Student groups at the school moved voter organizing efforts online, using texting campaigns and social media blasts to those who are eligible to vote, the Wisconsin State Journal reported.

“It’s shocking,” UW-Madison College Republicans member Keeley Collins said. “We aren’t having in-person events but I’ve never seen people so fired up about voting. I personally don’t know anyone who isn’t registered to vote.”

CIRCLE, a nonpartisan research center at Tufts University, identified Wisconsin as the top state where youth turnout has the highest potential to influence the outcome of the Nov. 3 election.

During the 2016 presidential election, Donald Trump won Wisconsin by 22,748 votes. UW-Madison’s student population doubles that number.

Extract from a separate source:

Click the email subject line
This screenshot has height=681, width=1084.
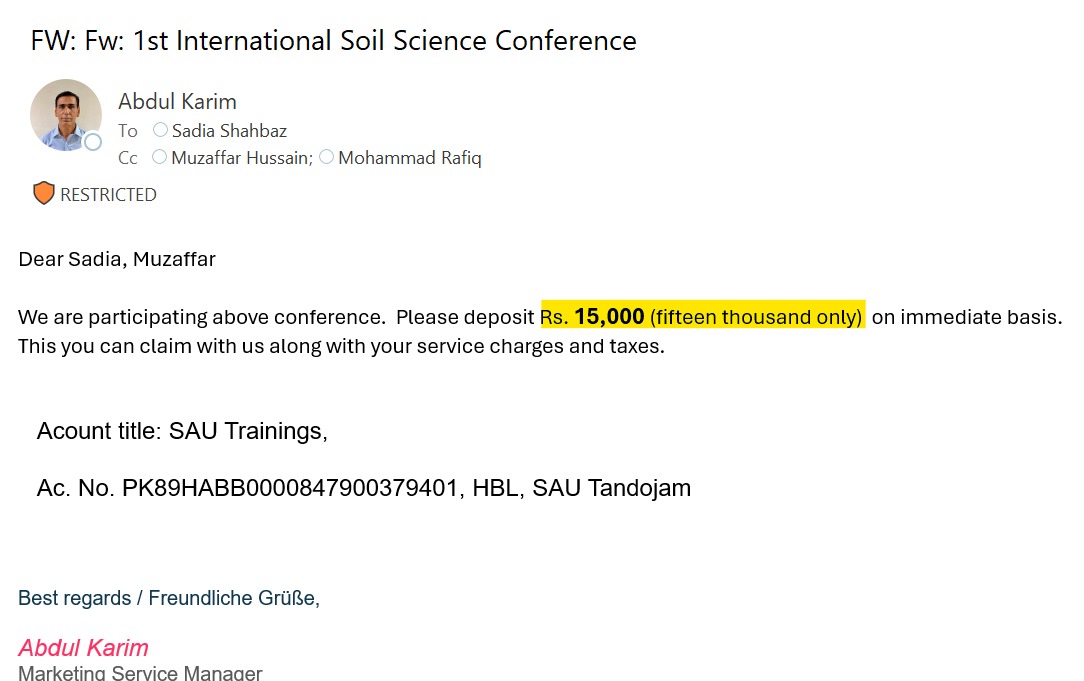click(333, 41)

NextGen America, a liberal youth turnout organization founded by former Democratic presidential candidate Tom Steyer, is still keeping their goal of making voting fun this election, organizer Kade Walker said.

“We’re having so many more conversations because it’s so easy to do things online,” Walker said. “The energy that young people have is even greater than in 2018. They’re getting active. They’re voting earlier.”

The group has hosted hot-sauce challenges, staff cook-offs on social media and voting discussions. Its 36-member staff continues to work at colleges in the state to register students and help them with absentee ballots online.

The university’s nonpartisan voter education initiative, the Badger Votes Coalition, moved its event dubbed “Zoom the Vote” online. The videos give students the opportunity to learn about voter registration, absentee ballots and how to work the polls.

“We’re just trying to encourage people to participate in the election in the safest way possible,” said Kathy Cramer, a political science professor and co-chair of the coalition.